Le gisement local se lit dans les mêmes données : 280 diagnostics publiés pour 1 000 résidences principales, environ 1 278 logements occupés par leur propriétaire, un bassin de travaux structuré autour de CA Royan Atlantique. Ce volume ne préjuge d'aucune éligibilité individuelle : il indique seulement où se concentrent, à Saint-Sulpice-de-Royan, les situations où le scénario décrit sur cette page a le plus de chances d'être pertinent.
Exigence opposable à Saint-Sulpice-de-Royan : les critères de décence et un engagement de loyer maîtrisé. Elle doit figurer sur le devis initial, pas seulement sur la facture. Un dossier de la remise à niveau d'un logement mis en location qui en fait l'économie s'expose à un refus de prise en charge, l'aide comme le CEE s'appuyant sur ce critère.
Le choix du scénario change l'assiette : à Saint-Sulpice-de-Royan, elle passe de 30 000 € HT à deux classes à 40 000 € HT dès trois classes. Avec le logement loué chiffré autour de 23 182 000 €, l'arbitrage consiste à vérifier si le poste complémentaire nécessaire pour franchir la troisième classe coûte moins que le supplément d'aide qu'il déclenche.
La densité de diagnostics renseigne sur la maturité du marché : 448 DPE publiés par l'ADEME à Saint-Sulpice-de-Royan, soit 280 pour 1 000 résidences principales. Un tel volume conditionne les délais de un opérateur agréé par l'Anah, dont l'intervention sur la remise à niveau d'un logement mis en location dure cinq à neuf mois.
La séquence prime sur la vitesse : la remise à niveau d'un logement mis en location occupe un opérateur agréé par l'Anah durant cinq à neuf mois à Saint-Sulpice-de-Royan. Son positionnement dans le calendrier — après l'audit, avant la mise en service — conditionne la qualité des interfaces entre lots bien plus que le choix de l'entreprise.

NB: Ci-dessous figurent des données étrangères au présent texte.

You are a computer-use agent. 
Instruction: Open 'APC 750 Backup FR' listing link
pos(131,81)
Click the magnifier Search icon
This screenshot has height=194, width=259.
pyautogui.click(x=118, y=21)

Guichet compétent : CA Royan Atlantique, dont dépend le territoire à Saint-Sulpice-de-Royan. C'est à ce niveau que se vérifient les compléments locaux mobilisables sur la remise à niveau d'un logement mis en location — ils ne remplacent pas MaPrimeRénov' mais réduisent le solde à financer.
La logistique dépend de la densité : 3 446 habitants pour 1 599 résidences principales à Saint-Sulpice-de-Royan. Cette densité conditionne l'emprise de stationnement, l'autorisation de voirie et le stockage des matériaux nécessaires à la remise à niveau d'un logement mis en location, trois postes que les devis les moins précis oublient de chiffrer.
Rapporté au plan de financement, le logement loué représente de l'ordre de 57955 % du montant plafonné retenu à Saint-Sulpice-de-Royan. Un ménage très modeste voit donc ce seul poste couvert à hauteur de 32 000 € par MaPrimeRénov' Parcours accompagné, un ménage intermédiaire à hauteur de 18 000 €.